La caduta degli angeli
Scambio qualche battuta con una golosa cronista locale alle prese con un maritozzo di Pizzoni. Ogni riferimento al candidato è puramente casuale. Mentre rimango irretito dalla sua avvenenza, la fragranza della panna – sublime e zuccherina – rifa’ terrestre quell’incontro, per mia sventura fondato sul reciproco rispetto amicale. Lei, in punta di lingua, si umetta le rosee labbra oltraggiate dallo zucchero a velo. Poi mi fa solfurea e rilucente: “Perché non scrivi un pezzo sulla lotta all’ultimo sangue dei galli che si terrà domenica prossima”? Le rispondo che non m’appassiona intingere la penna n
elle competizioni cruente, soprattutto quando queste mettono difronte due pennuti allevati allo scopo.
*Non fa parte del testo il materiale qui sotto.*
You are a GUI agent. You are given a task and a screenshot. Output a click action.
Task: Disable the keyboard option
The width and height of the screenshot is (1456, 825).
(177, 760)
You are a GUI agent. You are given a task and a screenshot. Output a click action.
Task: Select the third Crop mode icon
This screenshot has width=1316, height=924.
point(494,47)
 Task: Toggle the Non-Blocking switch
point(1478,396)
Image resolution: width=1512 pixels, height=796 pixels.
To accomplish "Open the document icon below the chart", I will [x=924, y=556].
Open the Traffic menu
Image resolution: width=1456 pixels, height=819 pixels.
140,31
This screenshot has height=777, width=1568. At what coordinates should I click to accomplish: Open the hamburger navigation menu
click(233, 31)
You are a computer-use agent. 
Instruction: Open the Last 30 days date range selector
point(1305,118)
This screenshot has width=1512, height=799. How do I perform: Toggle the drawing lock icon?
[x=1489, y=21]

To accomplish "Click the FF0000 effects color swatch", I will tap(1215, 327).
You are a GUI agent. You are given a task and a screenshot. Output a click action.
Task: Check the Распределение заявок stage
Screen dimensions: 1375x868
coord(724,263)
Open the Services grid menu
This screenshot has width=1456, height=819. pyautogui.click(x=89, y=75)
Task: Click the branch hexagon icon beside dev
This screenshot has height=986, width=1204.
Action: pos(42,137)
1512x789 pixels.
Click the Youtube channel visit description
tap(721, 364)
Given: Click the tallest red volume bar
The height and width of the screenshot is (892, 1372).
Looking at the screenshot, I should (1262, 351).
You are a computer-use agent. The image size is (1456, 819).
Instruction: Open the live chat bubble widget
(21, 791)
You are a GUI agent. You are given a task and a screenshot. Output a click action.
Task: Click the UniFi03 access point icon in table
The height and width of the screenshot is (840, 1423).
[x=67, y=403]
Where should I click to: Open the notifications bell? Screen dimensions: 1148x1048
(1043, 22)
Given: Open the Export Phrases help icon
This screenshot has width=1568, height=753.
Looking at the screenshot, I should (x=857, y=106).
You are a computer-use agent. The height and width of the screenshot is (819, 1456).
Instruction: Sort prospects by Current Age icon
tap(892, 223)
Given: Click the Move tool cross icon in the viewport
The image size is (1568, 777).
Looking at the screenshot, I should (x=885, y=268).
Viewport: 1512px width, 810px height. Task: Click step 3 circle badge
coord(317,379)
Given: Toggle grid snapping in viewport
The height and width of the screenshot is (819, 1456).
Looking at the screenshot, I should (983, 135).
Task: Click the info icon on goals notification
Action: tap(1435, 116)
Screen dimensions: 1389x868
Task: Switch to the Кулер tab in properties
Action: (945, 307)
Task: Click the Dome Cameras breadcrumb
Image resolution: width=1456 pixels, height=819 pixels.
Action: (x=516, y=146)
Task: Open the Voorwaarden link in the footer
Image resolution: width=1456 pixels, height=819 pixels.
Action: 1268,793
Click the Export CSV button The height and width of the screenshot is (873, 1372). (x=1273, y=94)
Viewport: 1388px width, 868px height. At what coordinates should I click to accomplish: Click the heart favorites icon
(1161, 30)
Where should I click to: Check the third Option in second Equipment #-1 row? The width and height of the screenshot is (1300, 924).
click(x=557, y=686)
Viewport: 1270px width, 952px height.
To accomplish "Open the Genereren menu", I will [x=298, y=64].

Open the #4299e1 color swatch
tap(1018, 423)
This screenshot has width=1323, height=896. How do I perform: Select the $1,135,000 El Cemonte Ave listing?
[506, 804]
La giornalista, che con il sottoscritto ha un conto aperto su svariati fronti, sogghigna: “Che fine ingloriosa hai fatto. Nasci diavolo e muori angelo”. Potenza della comunicazione, ad un giornalista basta un attimo a rovesciare il Catechismo della Chiesa Cattolica, parte prima, sezione seconda, capitolo primo, articolo uno, paragrafo sette, secondo comma: “La caduta degli angeli”. Esco rattristato dalla nota pasticceria nella consapevolezza gozzaniana che nelle donne che si nettano le labbra dagli zuccherini (nomina sunt omina) risiede una voce seduttrice che s’oppone a Dio, voce che tenta di farci cadere in errore. E se il mio diavolo si fosse trasferito in lei?